**Exercise material**
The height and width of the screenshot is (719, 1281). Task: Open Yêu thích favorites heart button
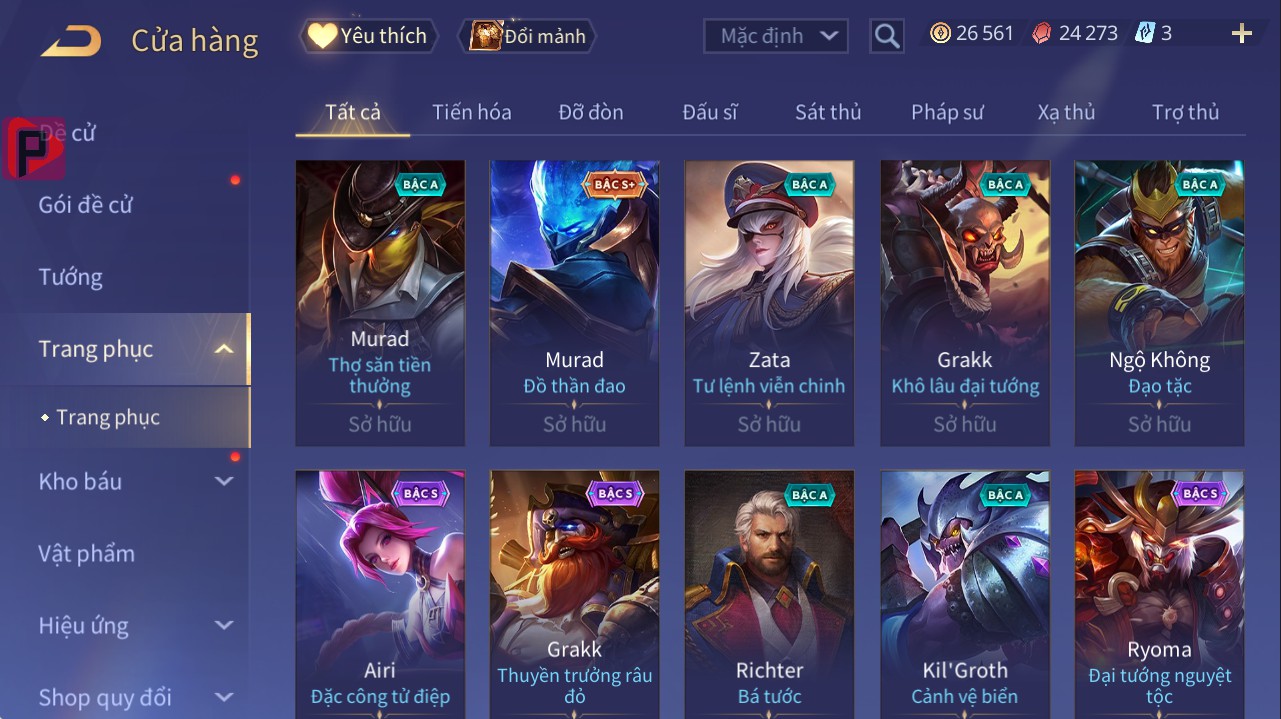pyautogui.click(x=369, y=36)
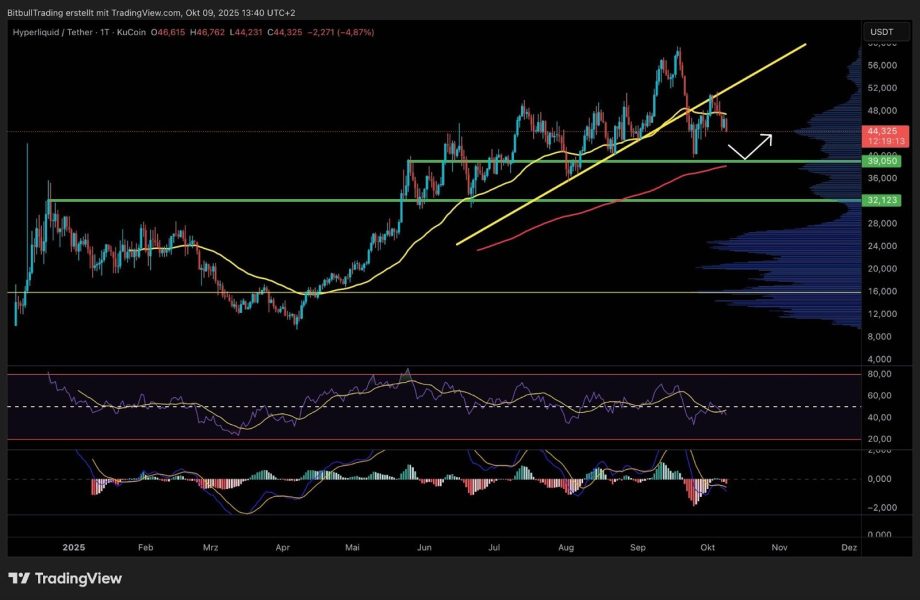
Task: Click the RSI dashed midline at 50
Action: point(300,407)
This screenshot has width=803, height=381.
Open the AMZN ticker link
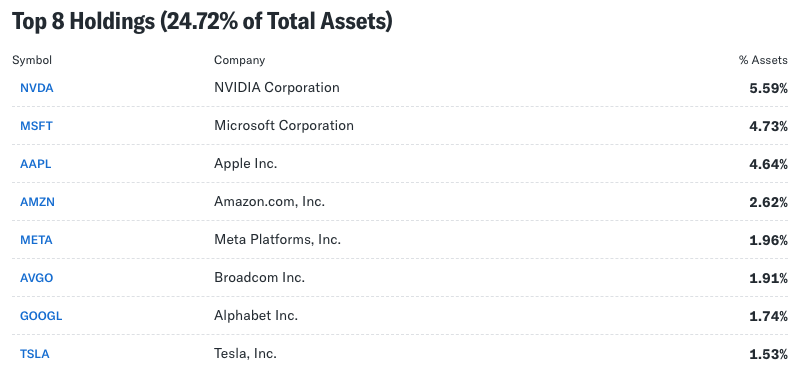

**Exercise details**
Gather every line of the items above that contains the string "Task", copying each line in full.

**Answer to the problem**
The height and width of the screenshot is (719, 1281). Task: Open Yêu thích favorites heart button
Task: Click the RSI dashed midline at 50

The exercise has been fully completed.